Lei de Acesso à Informação Pública entra em vigor.

A partir desta quarta-feira (16/05), começou a vigorar no Brasil a Lei de Acesso à Informação Pública, Lei nº 12.527/2011 . Com a Lei em vigor, qualquer pessoa pode ter, a partir de agora, acesso a documentos e informações que estejam sob a guarda de órgãos públicos, em todos os poderes (Executivo, Legislativo e Judiciário) e níveis de governo (União, Estados, Municípios e Distrito Federal).

 

Todos os órgãos públicos deverão fornecer os dados solicitados no prazo de 20 dias, prorrogáveis por mais 10, sem que haja necessidade de o requerente justificar o pedido. Ou seja, todas as informações produzidas ou custodiadas pelo poder público e não classificadas como sigilosas são consideradas públicas e, portanto, acessíveis a todos os cidadãos.

 

Para exercer o direito regulamentado pela Lei, os interessados não precisarão, necessariamente, dirigir-se ao Serviço de Informações ao Cidadão (SIC) do respectivo órgão, que será a unidade responsável pelo recebimento, processamento, gerenciamento e envio da resposta aos pedidos de acesso à informação e pela orientação dos cidadãos. Isso porque os pedidos também poderão ser feitos de forma eletrônica, por meio da Internet (www.acessoainformacao.gov.br ).

 

A Controladoria-Geral da União (CGU), órgão encarregado de monitorar a implementação da Lei no âmbito do Poder Executivo Federal, disponibiliza, também a partir de hoje, sistema eletrônico de registros de entradas e saídas de pedidos de acesso à informação, além de formulário padrão para a requisição. O sistema, batizado de e-SIC, será fundamental para que os gestores públicos administrem as demandas recebidas e possam controlar os prazos de atendimento dos pedidos.

 

O ministro-chefe da CGU, Jorge Hage, considera que a nova lei é o primeiro passo de uma revolução na relação entre a sociedade e o setor público". Segundo ele, trata-se de um instrumento fundamental para a consolidação da democracia no País, pois a nova lei regulamenta princípio constitucional segundo o qual o cidadão é o verdadeiro dono da informação pública, enquanto a Administração Pública é apenas sua depositária.

 

Publicidade é regra

 

Entre os princípios mais importantes da Lei, está o de que a publicidade e a transparência das informações é a regra, e o sigilo, a exceção.

 

Além de regulamentar a forma de fazer o pedido e os prazos dados aos órgãos para atendimento à solicitação, a Lei de Acesso à Informação prevê ainda que a Administração Pública deve promover a divulgação proativa de informações, com a disponibilização, na Internet, independentemente de requisição.

 

No caso do Governo Federal, todos os ministérios terão, a partir de amanhã, uma página em seus sítios na Internet chamada Acesso à Informação, que poderá ser acessada por meio de um selo padronizado, contendo a letra i.

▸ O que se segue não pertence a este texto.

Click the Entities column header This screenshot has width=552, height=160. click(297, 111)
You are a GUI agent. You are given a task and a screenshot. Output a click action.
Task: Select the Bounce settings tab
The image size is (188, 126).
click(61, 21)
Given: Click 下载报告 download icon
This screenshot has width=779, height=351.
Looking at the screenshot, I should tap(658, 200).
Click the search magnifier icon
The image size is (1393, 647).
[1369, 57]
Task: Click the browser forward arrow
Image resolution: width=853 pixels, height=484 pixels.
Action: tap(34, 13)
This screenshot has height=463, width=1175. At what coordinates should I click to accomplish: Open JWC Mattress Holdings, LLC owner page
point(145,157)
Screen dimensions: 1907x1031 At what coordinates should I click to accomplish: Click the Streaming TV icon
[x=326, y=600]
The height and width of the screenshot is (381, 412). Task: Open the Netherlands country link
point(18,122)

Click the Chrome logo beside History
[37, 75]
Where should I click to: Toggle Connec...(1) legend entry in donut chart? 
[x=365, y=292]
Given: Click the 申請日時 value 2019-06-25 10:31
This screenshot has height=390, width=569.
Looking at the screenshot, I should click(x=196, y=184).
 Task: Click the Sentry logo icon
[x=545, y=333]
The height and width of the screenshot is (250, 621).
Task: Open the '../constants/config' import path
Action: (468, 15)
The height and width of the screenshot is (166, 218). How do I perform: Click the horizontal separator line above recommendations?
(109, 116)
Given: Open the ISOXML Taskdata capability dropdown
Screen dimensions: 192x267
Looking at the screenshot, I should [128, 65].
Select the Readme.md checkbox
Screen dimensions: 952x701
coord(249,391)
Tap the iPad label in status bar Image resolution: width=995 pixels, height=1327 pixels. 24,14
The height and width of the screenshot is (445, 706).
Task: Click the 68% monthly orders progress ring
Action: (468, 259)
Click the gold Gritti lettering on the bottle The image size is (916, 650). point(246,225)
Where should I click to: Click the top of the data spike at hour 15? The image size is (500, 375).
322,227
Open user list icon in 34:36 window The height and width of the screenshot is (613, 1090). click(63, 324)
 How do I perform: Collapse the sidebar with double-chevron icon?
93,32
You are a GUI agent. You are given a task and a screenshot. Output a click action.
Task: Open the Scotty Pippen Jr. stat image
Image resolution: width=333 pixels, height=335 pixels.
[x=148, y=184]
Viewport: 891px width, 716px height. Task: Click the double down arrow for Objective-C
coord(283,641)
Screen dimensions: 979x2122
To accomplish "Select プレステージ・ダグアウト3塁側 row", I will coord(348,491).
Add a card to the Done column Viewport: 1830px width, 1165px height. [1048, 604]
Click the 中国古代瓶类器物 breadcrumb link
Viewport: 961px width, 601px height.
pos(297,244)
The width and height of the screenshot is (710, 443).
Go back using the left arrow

Nessa página, estarão reunidos dados sobre as competências, estrutura organizacional, autoridades, endereços e telefones do órgão; principais programas e ações; orçamento e despesas; licitações e contratos; além do próprio acesso ao sistema e-SIC.

 

Implementação

 

O processo de implementação da Lei nº 12.527/2011 foi coordenado pela CGU e pela Casa Civil da Presidência da República, durante os seis meses de preparação disponíveis desde que a Lei foi sancionada. Entre todos os países que já implantaram uma lei dessa natureza, o menor prazo para essa preparação foi o brasileiro: outros países, como o Reino Unido, por exemplo, tiveram prazo de até cinco anos.

 

No âmbito do Executivo Federal, o governo fez grande esforço para atender as determinações da nova Lei e providenciar a implantação de sistemas informatizados, a realização de cursos de capacitação e treinamento de centenas de servidores, a criação de serviços de atendimento ao cidadão, entre muitas outras tarefas. Todos os órgãos e entidades tiveram de designar autoridade responsável pela implementação da Lei e constituir Grupo de Trabalho para planejar e coordenar a execução das providências.

 

A CGU ofereceu, nos últimos meses, a primeira etapa de uma capacitação presencial sobre a Lei de Acesso à Informação para os servidores que atuarão nos SIC. Os treinamentos contaram com a participação de mais de 600 pessoas, de 36 órgãos, 47 estatais e 75 entidades. No total, foram 11 turmas. Para o segundo semestre, está prevista nova etapa desse treinamento.

 

A CGU também promoveu um curso de capacitação a distancia (EaD), denominado Rumo a uma cultura de acesso à informação: a Lei 12.527/2011". A 1ª edição do curso contou com a participação de 810 servidores federais. A próxima turma inicia-se no dia 22 de maio. A intenção é ofertar, até o final de 2012, 13 turmas, para mil servidores por cada vez, totalizando 13 mil servidores federais treinados.

 

Março histórico

 

O debate sobre a regulamentação do direito de acesso à informação no Brasil surgiu no Conselho de Transparência da CGU, no âmbito do qual foi elaborada proposta de anteprojeto de lei encaminhada à Casa Civil da Presidência da República. Essa proposta deu origem a todo o processo de tramitação e aprovação da Lei de Acesso.

 

O ministro Jorge Hage sustenta que a lei paga uma dívida de mais de 20 anos com o povo brasileiro e resgata também importante compromisso assumido pelo Brasil perante a comunidade internacional, já que somos signatários de convenções que reconhecem esse direito dos cidadãos.

 

Essa importante conquista da sociedade brasileira é o coroamento de uma caminhada de vários anos, que exigiu muito esforço de amplos setores do Governo Federal, do Congresso Nacional e de muitas organizações da sociedade civil brasileira, conclui.

 

Principais pontos da Lei de Acesso à Informação

 

- Princípios gerais

 

A publicidade é a regra, e o sigilo, a exceção;

 

A informação deve ser franqueada de forma ágil, transparente, clara e de fácil compreensão;

 

A divulgação de informações de interesse público independe de solicitações;

 

A gestão da informação deve ser transparente e propiciar o amplo acesso.

 

- Quem deve cumprir

 

Órgãos e entidades da Administração Direta e Indireta (inclui empresas públicas, sociedades de economia mista e demais entidades controladas direta ou indiretamente pela União).

 

Entidades privadas sem fins lucrativos que recebam recursos públicos.

 

- Requerimentos de Informações

 

Requerimentos não precisam ser motivados.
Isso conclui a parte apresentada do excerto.